Friday, 2 August 2024
Notes of a Dirty Old Man
Charles Bukowski Notes of a Dirty Old Man (1969)
This fell into the shopping trolley not through some burning need to read it, but more because I knew I'd eventually wonder why I hadn't picked it up when I had the chance. The posthumous Mathematics of the Breath and the Way from 2018 was likewise an assemblage of odds and ends, newspaper columns and so on, and while there was much to recommend it, as a collection it felt a bit of a slog where a Bukowski usually passes through the reader like curry at the end of a night on the sauce, at least in my experience. Notes, on the other hand, was compiled back when Chuck was still mostly in the land of the living, deriving from weekly columns in Open City, an underground Los Angeles newspaper. I gather Open City were happy with Bukowski submitting whatever the hell he liked in a general spirit of literary freedom; so if there's an occasionally topical observation to remind us this was a newspaper column, it's otherwise a principally autobiographical novel, albeit one with column length chapters written in whatever order he felt like writing them. There's quite a lot of booze, gambling, a fair bit of screwing, general grumbling about writing and writers, and even a few amusing pot shots taken at perceived literary golden boys of the day, Burroughs and Ginsberg. Chuck didn't really do sacred cows, or indeed anything which he saw as getting in the way of the truth. I quote the following in full understanding of some readers being too fucking stupid to understand.
I laugh. he's comfortable and he's human. every man is afraid of being a queer. I get a little tired of it. maybe we should all become queers and relax. not belting Jack. he's good for a change. there are too many people afraid to speak against queers - intellectually, just as there are too many people afraid to speak against the left-wing - intellectually. I don't care which way it goes - I only know: there are too many people afraid.

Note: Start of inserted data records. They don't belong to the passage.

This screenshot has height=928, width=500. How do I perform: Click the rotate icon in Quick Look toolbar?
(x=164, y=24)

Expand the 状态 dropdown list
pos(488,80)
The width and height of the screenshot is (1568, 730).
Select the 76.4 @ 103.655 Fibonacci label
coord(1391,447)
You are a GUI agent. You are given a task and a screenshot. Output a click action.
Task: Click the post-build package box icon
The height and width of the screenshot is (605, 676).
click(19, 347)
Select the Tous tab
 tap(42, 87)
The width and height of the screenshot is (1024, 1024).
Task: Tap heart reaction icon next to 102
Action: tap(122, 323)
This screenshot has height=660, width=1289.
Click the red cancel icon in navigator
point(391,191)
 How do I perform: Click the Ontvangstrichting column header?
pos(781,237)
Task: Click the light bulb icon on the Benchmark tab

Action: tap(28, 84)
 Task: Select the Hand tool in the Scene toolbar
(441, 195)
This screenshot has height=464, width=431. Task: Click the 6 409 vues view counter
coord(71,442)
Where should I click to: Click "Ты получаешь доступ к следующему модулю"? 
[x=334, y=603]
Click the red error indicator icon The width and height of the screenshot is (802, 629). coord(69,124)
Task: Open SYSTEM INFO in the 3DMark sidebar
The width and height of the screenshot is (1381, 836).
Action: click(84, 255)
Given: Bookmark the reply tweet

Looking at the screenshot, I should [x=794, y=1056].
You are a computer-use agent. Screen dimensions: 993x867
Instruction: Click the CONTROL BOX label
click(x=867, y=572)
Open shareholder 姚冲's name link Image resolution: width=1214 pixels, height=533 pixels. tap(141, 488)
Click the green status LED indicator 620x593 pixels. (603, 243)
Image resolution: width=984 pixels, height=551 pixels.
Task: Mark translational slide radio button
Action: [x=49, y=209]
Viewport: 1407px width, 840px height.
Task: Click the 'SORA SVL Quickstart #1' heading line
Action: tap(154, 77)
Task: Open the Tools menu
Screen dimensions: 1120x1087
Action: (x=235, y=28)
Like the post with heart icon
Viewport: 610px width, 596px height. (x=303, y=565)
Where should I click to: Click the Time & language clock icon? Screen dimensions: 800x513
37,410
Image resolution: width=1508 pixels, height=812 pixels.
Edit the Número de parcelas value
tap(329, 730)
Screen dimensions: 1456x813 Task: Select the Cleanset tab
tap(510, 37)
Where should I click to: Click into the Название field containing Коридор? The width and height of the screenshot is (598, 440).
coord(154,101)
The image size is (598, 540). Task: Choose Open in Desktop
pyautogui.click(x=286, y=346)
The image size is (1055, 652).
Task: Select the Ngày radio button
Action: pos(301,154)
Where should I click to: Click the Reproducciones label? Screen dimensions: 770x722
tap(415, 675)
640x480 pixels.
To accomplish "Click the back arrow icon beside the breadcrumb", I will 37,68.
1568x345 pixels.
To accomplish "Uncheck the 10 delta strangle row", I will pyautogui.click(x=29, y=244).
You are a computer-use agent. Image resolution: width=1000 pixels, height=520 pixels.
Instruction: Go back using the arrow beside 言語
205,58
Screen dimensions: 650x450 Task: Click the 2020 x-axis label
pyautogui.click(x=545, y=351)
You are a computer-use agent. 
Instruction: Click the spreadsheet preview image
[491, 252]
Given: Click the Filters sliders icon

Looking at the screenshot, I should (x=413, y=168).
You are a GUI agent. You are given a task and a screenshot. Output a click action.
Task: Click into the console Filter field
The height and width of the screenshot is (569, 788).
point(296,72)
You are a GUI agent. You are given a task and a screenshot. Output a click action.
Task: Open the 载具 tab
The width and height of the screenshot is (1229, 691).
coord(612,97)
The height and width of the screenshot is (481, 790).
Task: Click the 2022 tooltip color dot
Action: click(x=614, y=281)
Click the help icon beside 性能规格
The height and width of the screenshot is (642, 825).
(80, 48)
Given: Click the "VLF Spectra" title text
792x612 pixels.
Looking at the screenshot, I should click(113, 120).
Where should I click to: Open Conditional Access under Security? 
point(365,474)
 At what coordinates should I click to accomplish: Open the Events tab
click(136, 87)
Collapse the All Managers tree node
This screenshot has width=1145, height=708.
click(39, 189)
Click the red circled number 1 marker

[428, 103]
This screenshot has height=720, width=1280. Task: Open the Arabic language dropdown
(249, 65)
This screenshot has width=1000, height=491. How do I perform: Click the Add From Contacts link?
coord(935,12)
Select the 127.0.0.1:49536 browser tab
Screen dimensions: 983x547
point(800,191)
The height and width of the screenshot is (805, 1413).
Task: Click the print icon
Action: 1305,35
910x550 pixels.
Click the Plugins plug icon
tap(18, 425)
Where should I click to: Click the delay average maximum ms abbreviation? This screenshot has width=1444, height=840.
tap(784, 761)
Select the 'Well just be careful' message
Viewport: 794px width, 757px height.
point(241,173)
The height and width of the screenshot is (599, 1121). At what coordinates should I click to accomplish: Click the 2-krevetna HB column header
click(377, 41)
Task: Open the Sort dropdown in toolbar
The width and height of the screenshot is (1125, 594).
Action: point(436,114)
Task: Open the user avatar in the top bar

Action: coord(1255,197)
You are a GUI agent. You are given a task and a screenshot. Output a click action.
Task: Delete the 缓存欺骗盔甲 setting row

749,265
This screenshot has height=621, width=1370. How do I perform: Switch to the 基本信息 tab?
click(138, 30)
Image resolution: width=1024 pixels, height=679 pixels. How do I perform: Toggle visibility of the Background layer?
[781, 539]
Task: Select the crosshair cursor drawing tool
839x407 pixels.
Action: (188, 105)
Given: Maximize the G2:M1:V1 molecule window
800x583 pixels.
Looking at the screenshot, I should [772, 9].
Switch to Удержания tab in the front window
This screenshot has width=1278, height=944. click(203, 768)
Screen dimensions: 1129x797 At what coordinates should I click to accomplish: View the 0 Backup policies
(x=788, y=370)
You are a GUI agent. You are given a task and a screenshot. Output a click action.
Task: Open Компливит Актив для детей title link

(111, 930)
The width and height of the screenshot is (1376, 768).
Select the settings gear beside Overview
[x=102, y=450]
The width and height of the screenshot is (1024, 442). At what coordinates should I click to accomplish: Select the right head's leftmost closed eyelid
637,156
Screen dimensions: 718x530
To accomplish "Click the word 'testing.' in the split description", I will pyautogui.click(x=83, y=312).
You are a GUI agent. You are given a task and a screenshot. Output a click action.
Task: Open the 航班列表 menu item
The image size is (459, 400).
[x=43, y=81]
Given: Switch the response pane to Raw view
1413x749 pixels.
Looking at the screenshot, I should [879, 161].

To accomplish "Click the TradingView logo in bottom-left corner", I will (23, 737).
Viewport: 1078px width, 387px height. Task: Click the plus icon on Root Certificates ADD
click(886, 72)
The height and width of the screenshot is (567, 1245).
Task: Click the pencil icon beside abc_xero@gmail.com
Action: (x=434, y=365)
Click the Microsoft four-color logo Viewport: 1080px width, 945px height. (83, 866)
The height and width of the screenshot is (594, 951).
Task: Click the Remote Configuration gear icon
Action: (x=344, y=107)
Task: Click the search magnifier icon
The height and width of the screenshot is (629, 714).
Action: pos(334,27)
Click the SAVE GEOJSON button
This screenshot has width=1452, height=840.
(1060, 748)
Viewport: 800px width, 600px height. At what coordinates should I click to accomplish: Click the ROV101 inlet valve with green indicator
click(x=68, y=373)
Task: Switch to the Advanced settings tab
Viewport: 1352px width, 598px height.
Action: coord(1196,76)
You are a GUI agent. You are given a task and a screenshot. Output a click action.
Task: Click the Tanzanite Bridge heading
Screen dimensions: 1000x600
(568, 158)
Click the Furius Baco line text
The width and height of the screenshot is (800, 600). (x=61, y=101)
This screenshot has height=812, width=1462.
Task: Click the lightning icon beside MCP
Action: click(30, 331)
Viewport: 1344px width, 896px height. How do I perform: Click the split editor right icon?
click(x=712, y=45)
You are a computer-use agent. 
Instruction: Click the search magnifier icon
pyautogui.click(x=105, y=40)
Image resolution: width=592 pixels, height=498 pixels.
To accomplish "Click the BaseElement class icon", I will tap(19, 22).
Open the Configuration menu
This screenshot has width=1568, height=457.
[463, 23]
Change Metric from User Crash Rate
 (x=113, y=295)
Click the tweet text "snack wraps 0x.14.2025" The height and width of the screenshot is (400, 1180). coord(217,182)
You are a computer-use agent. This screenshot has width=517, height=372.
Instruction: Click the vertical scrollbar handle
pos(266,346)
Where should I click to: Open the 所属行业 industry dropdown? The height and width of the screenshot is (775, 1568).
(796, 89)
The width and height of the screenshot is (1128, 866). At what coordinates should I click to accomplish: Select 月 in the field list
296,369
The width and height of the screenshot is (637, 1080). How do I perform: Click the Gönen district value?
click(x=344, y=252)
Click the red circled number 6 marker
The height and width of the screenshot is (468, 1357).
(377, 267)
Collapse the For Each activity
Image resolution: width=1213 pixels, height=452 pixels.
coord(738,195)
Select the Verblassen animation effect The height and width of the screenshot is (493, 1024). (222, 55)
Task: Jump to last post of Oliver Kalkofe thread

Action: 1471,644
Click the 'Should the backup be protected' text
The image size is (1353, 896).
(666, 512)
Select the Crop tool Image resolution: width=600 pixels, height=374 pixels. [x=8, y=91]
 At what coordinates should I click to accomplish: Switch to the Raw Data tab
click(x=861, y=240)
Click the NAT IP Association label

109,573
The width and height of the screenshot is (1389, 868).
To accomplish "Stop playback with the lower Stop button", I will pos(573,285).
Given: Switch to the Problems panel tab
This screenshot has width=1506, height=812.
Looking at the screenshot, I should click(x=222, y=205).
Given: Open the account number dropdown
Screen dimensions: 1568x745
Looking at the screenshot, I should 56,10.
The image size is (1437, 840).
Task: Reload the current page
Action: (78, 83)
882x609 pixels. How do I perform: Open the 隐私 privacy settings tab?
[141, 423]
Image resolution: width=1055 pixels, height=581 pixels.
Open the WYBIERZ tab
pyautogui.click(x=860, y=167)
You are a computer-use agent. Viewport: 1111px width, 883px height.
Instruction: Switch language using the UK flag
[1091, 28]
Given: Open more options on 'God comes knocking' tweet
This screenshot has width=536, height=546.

Notes of a Dirty Old Man turns out to be the collection I was hoping for when I picked up The Mathematics of the Breath and the Way. Bukowski's observations regarding all which continues to render life such an uphill and often joyless slog are on point and sadly timeless. It's ugly, uncomfortable and it smells bad, but truth is always more beautiful than the alternative, and that's what we have here.